▶ _WHAT YOU NEED TO DO_:
Extend the piece about getting ready to move and sorting through belongings, picking up right after its final sentence.

This has been a big week moving wise. It got serious this week. I found the perfect realtor. I got my first to do list from said realtor. I scheduled my city inspection to be able to sell the house. I ordered and hired someone to replace my garage door and opener. I got rid of a twin bed, a dresser, an ottoman, plywood, a table saw and a curb full of stuff. I have sold much but am now giving stuff away, donating or throwing away.

Moving is the most stressful time in one's life according to surveys I have read. One of the things that really is exhausting is having to lay your hands on every darn thing you own! How did I collect so much stuff (and I am not a pack rat)? I moved in 2008 and downsized a lot at that time but I still managed to collect so much stuff.

How did I collect 7 suitcases? I use 2. How many wooden spoons does one woman need? Did I really use parts of 32 gallons of different colors of paint.....and I never did paint my hallway or back stairwell? When I found myself debating over which bookmarks (not books.....bookmarks) to keep I knew I had gone way down the moving rabbit hole.

▶ _DATASET EXTRACT_:
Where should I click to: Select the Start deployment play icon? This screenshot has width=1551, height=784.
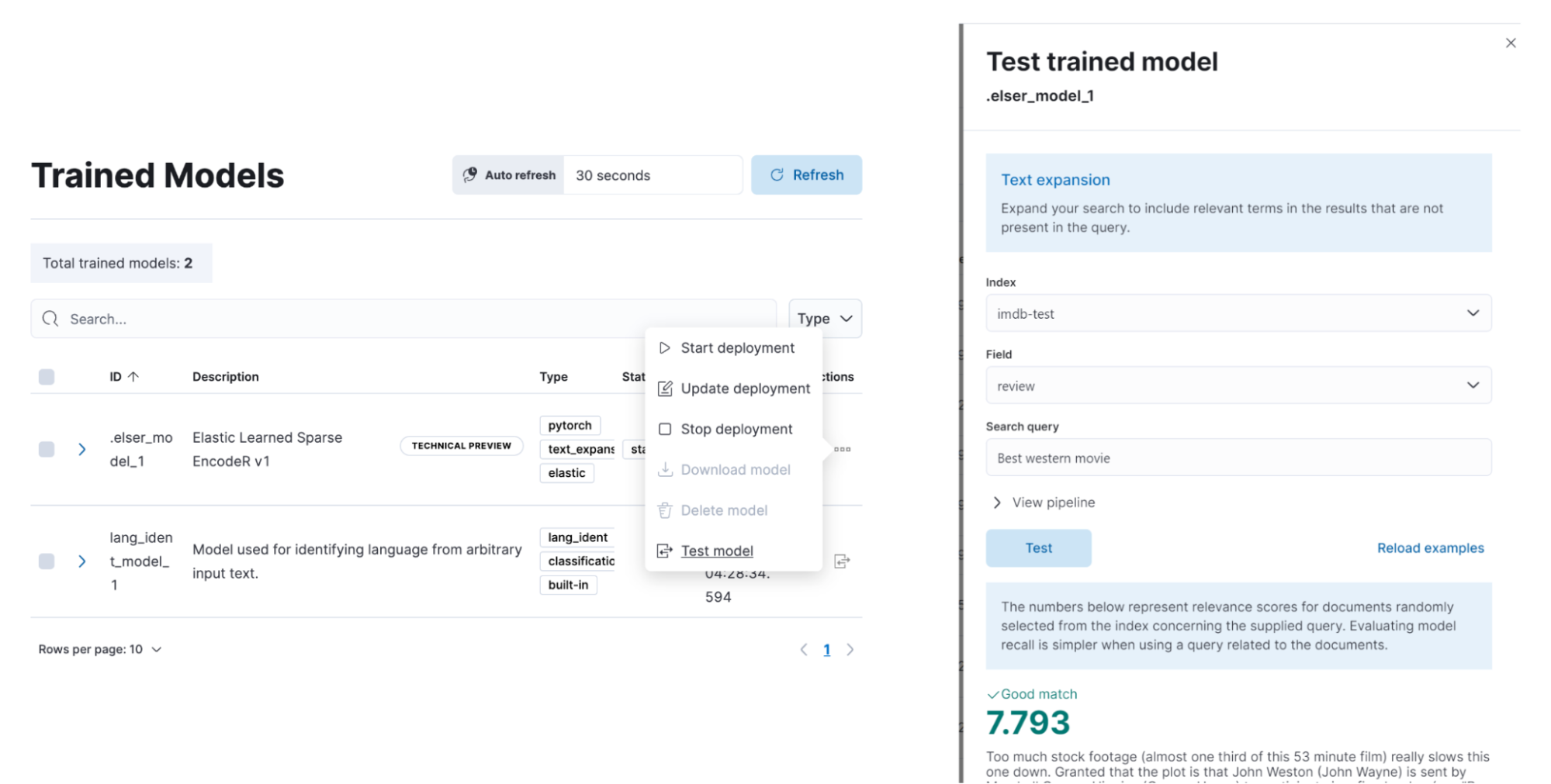click(x=665, y=347)
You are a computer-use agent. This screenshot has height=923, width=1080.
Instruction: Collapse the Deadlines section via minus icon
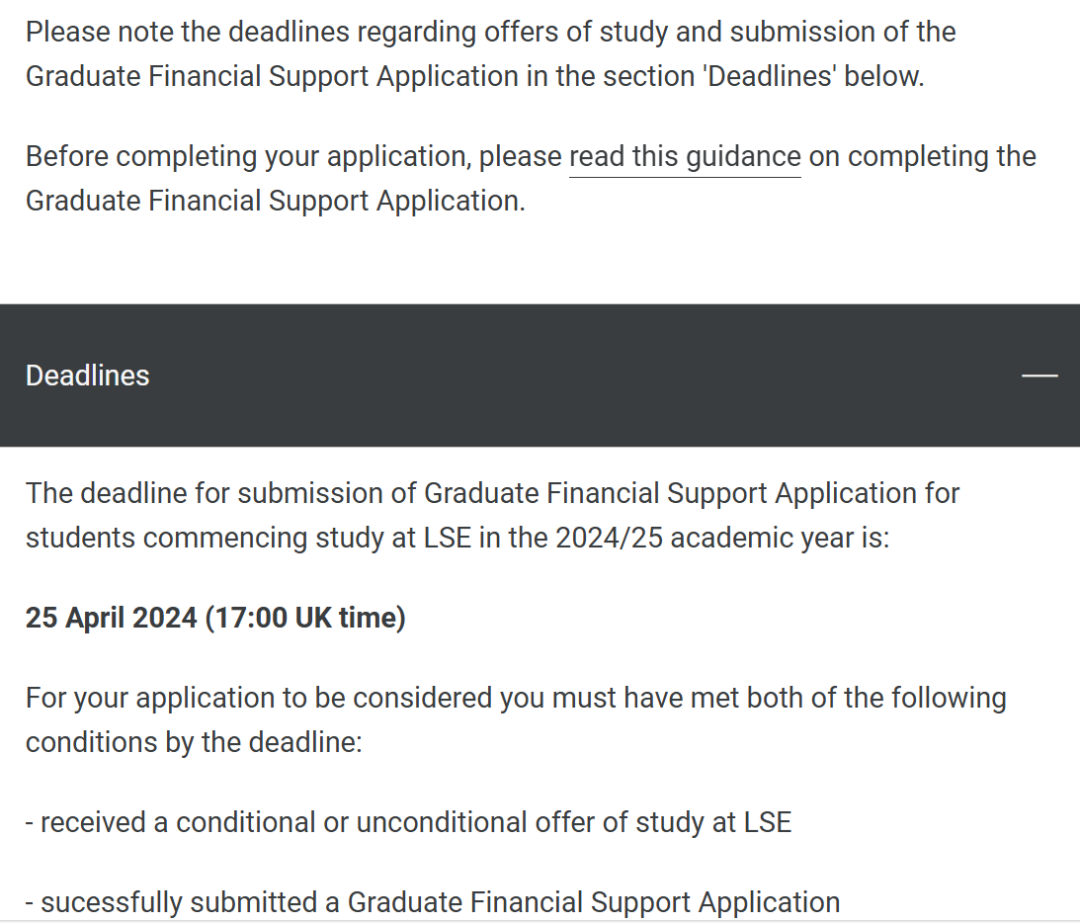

▶ _ANSWER TO THE PROBLEM_:
There is the issue of decision fatigue. After sorting for several hours I go into one of two modes: 1) throw it ALL away or 2) I am incapable of making a decision. I have made a few mistakes of throwing an item away that I literally needed two days later. The trick is to stop for awhile after several hours and quit making decisions.

It is stressful to look at my house thru a buyer's eyes. I see every tiny thing that is wrong. It's like the stress of having guests over but times 100! I of course now think I will fix everything at the condo so when we want to move someday we won't have to do anything. I think I remember telling myself this lie when I moved into my present house, but I am going with the lie again!

The sheer physical exertion of moving is constant. I had help from my kids for some of the lifting. There are still so many boxes, bags and piles that have to be moved by me. I have loaded my car so many times to take things to donate or take things to the condo. Lifting...so much lifting. Stairs.....so many stairs.


Someone asked me the other day how I "felt" about moving. I have loved living in my Fairholme house. It was the first house I bought by myself. I got to fix it up my way. It is full of "my favorite colors". I got to hire work done and see progress in a timely manner. (Some of you will totally understand that last statement). I loved hosting the whole family for Christmas. I love all the natural light the house has. I have enjoyed the wonderful front porch. I adore my clawfoot tub and long winter soaks in it. I have enjoyed many a roaring fire in the fireplace.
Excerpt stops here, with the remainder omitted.